▶ Provided entries
** START **
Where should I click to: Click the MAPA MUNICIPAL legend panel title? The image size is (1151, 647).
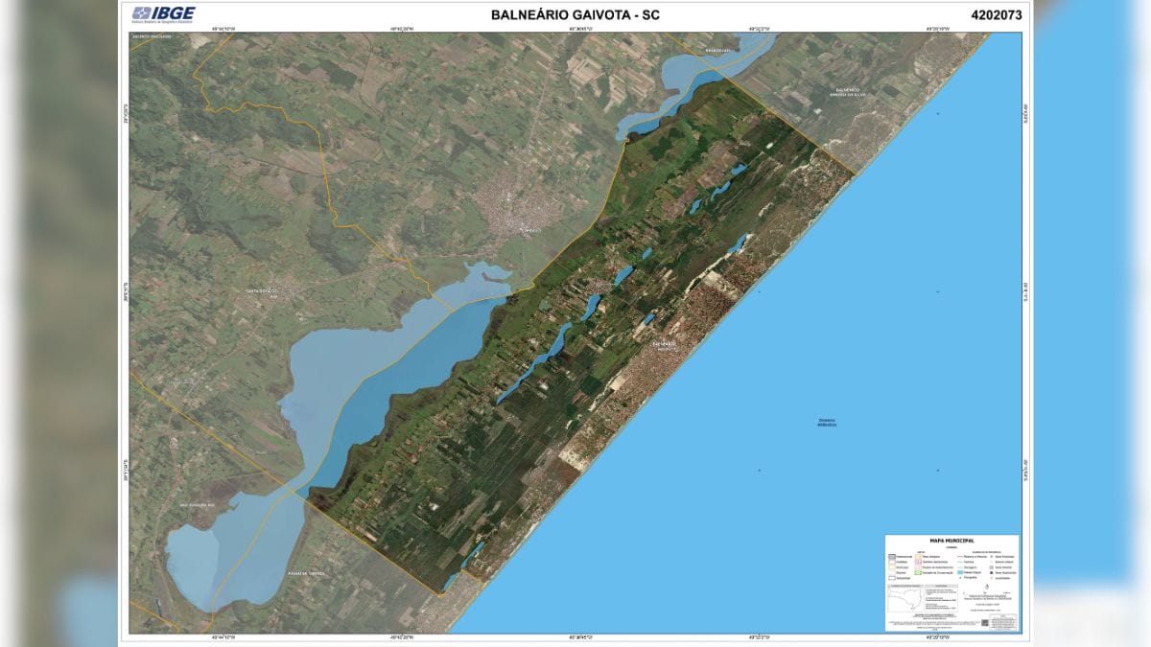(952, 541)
** END **
** START **
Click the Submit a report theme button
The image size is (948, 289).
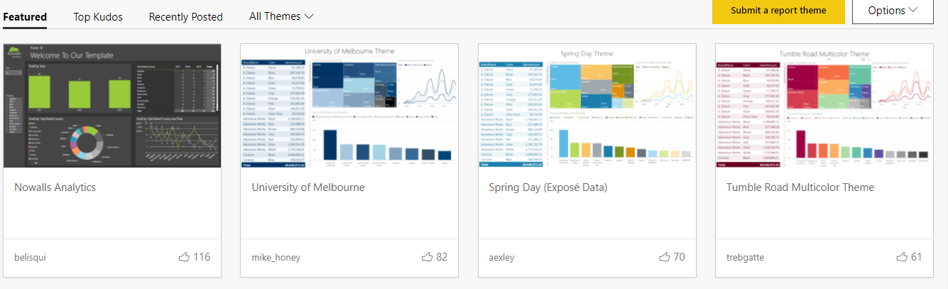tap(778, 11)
** END **
▶ To be done
Rewrite the lines that start with the one containing "Click the Submit a report theme button" and end with the one containing "tap(778, 11)", both included, as a numbered list. Skip any blank lines and leave out the pictures.

▶ Exercise answer
1. Click the Submit a report theme button
2. The image size is (948, 289).
3. tap(778, 11)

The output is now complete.